Mêler si subtilement des sonorités qu'il semble que toutes les frontières s'abolissent entre l'harmonie et le timbre, entre un accord et le suivant, continue Marc Texier, tel est le projet du musicien spectral. [...] L'harmonie, le développement traditionnel ne peuvent plus être appliqués : il faut tirer des bruits eux-mêmes la syntaxe par laquelle on les organisera; extrapoler du microcosme d'un son, le macrocosme de l'œuvre; respecter toujours la continuité de l'univers sonore [le compositeur Tristan Murail est évoqué : nous aurons l'occasion de reparler de lui par la suite]. On parle alors de couleurs et de coloristes.
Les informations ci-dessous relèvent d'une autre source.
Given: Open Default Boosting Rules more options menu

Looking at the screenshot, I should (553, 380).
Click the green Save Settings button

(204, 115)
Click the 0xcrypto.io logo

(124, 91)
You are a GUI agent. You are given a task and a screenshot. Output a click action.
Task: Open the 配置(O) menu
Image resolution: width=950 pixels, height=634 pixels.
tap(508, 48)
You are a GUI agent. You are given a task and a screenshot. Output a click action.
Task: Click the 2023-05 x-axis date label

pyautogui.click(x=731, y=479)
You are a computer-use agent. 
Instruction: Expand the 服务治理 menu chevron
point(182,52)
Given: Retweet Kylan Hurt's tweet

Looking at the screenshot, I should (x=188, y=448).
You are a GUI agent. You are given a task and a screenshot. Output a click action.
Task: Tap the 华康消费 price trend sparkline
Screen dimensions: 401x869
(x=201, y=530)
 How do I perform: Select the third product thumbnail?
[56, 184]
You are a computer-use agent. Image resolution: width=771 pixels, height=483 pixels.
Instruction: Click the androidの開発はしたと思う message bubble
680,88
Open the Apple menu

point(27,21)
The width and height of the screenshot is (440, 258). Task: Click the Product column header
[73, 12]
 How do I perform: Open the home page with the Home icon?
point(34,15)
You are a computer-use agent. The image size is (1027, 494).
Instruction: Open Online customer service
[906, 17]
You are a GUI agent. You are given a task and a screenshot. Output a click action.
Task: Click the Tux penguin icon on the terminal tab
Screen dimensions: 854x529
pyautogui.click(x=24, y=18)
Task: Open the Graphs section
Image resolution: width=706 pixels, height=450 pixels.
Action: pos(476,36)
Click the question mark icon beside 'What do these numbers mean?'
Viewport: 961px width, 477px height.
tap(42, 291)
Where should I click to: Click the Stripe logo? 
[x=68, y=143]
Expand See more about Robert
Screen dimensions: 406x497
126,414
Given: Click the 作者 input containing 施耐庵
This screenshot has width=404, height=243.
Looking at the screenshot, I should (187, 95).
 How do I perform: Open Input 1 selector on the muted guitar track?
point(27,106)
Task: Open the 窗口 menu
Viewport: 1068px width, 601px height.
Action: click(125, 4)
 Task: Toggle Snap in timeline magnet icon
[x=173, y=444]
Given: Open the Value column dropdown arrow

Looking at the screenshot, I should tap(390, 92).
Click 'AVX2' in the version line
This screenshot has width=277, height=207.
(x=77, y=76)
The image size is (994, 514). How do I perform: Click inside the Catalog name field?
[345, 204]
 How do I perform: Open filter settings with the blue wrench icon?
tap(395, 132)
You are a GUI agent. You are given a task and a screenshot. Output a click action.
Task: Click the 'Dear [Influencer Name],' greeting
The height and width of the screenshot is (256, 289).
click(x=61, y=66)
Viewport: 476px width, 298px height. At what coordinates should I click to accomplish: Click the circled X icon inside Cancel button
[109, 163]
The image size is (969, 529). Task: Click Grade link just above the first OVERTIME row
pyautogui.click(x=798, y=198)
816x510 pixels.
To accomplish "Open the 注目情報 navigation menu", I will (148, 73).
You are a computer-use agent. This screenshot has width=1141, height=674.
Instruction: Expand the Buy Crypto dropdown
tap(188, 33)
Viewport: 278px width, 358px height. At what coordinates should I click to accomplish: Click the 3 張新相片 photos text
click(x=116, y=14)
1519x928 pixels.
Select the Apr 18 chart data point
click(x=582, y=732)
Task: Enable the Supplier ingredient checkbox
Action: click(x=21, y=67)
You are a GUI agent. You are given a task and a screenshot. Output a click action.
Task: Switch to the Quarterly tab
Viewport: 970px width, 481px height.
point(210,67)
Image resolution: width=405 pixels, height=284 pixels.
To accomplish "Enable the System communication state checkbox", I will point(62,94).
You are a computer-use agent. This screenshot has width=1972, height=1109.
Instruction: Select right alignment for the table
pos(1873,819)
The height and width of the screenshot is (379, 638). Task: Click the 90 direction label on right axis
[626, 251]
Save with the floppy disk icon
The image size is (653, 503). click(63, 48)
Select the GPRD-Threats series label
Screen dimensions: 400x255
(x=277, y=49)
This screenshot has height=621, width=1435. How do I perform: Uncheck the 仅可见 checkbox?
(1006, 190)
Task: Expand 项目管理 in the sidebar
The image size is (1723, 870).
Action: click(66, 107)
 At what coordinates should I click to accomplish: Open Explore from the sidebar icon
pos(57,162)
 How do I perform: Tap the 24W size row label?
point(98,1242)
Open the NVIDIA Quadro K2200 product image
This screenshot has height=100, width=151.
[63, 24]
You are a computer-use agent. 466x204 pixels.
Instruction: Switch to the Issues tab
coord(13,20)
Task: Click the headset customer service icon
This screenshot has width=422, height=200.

Pour ces musiciens la musique est un art concret, qui avant tout s'entend - les notes ne sont que pis-aller. Les notes ne sont que pis-aller !
Schématiquement, on a donc deux axes, opposés en apparence mais intimement complémentaires en réalité, l'un horizontal et d'essence contrapuntique (les notes...), et l'autre vertical et d'essence harmonique (les sons...). Le premier suit une discipline soumise à des règles plutôt strictes, tandis que le second semble toujours vouloir s'en affranchir dans un désir tenace de liberté et d'émancipation.
Où se situe Olivier Messiaen ? On peux le considérer à juste titre comme l'un des pères de la musique spectrale (avec Edgar Varèse, sans oublier la féconde lignée de tous les "héritiers de Frédéric Chopin", compositeurs du XIX ème siècle au début du XX ème siècle qui se sont plus souciés des sonorités que du respect des normes académiques). Ainsi, dans son Catalogue d'Oiseaux, il s'appuie sur les propriétés acoustiques de la résonance naturelle, sélectionne et renforce certaines harmoniques issues d'une fréquence fondamentale, les entrechoque parfois, dans le but de restituer le timbre exact des chants d'oiseaux à retranscrire. L'exemple qui m'a paru le plus extraordinaire quand je l'ai entendu pour la première fois est le chant étincelant du loriot (survoler l'image avec le pointeur de la souris) :
Nous sommes ici en présence d'un des tous premiers exemples de fusion entre l'harmonie et le timbre, phénomène destiné à devenir une des composantes les plus remarquables de la musique spectrale.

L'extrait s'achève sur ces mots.